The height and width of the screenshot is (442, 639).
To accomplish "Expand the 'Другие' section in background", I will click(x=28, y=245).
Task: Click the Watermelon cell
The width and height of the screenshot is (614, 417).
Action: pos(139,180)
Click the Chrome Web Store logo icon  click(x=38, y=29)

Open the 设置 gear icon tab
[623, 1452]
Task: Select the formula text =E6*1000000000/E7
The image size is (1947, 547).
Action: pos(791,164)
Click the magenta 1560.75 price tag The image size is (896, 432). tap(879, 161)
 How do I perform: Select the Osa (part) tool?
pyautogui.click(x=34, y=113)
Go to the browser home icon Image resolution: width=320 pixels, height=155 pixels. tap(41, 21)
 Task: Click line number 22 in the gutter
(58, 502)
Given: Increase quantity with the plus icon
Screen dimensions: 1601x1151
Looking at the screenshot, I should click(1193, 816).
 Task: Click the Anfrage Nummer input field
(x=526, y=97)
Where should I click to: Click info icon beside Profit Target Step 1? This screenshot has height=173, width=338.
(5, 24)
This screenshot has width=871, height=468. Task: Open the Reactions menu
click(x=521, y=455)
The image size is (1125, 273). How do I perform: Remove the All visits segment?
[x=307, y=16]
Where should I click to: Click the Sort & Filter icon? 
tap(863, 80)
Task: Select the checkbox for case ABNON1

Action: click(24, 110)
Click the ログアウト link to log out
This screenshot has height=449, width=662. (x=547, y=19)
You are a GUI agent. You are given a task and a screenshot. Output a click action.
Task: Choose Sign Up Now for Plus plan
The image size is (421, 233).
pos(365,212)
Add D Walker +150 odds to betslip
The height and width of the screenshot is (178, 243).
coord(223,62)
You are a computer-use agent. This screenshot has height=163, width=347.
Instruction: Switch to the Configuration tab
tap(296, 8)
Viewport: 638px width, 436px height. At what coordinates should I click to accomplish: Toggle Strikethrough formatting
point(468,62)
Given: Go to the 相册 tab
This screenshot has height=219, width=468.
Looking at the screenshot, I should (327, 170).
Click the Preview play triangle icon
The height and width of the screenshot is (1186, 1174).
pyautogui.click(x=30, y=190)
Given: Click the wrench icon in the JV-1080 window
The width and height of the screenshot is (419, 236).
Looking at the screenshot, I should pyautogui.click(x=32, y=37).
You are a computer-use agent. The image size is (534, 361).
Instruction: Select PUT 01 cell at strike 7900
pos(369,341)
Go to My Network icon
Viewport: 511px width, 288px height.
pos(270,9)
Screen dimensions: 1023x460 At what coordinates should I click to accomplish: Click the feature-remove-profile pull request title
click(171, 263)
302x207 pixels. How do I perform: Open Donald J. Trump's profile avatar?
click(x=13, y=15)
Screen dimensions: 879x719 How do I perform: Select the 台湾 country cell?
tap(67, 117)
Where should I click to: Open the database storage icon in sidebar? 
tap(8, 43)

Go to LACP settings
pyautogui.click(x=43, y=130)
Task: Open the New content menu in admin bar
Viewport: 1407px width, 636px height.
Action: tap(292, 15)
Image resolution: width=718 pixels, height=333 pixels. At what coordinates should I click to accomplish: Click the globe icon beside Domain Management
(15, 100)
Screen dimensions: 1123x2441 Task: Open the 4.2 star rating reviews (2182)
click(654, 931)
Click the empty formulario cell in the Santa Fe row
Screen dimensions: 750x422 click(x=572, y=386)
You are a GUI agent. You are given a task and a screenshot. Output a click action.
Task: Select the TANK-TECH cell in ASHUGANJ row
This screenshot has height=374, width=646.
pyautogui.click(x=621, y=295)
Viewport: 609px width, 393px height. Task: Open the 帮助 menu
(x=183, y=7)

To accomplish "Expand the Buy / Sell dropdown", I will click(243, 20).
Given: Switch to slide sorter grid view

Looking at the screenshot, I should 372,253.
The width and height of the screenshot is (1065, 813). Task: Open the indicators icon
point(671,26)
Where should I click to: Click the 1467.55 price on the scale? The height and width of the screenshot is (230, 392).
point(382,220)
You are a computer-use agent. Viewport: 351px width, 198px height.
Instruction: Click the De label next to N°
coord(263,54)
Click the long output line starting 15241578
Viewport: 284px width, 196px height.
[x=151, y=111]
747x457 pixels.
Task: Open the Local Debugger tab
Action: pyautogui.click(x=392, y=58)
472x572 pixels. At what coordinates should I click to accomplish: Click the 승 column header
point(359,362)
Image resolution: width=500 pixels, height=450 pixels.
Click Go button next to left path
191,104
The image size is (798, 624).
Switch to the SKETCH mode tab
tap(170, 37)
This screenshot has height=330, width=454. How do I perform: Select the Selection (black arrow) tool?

▶ What you will do
Above are the lines; repeat exactly the ones from the line containing "Task: Select the checkbox for case ABNON1" down to the line containing "Given: Click the", both inclusive.

▶ Written response
Task: Select the checkbox for case ABNON1

Action: click(24, 110)
Click the ログアウト link to log out
This screenshot has height=449, width=662. (x=547, y=19)
You are a GUI agent. You are given a task and a screenshot. Output a click action.
Task: Choose Sign Up Now for Plus plan
The image size is (421, 233).
pos(365,212)
Add D Walker +150 odds to betslip
The height and width of the screenshot is (178, 243).
coord(223,62)
You are a computer-use agent. This screenshot has height=163, width=347.
Instruction: Switch to the Configuration tab
tap(296, 8)
Viewport: 638px width, 436px height. At what coordinates should I click to accomplish: Toggle Strikethrough formatting
point(468,62)
Given: Go to the 相册 tab
This screenshot has height=219, width=468.
Looking at the screenshot, I should (327, 170).
Click the Preview play triangle icon
The height and width of the screenshot is (1186, 1174).
pyautogui.click(x=30, y=190)
Given: Click the wrench icon in the JV-1080 window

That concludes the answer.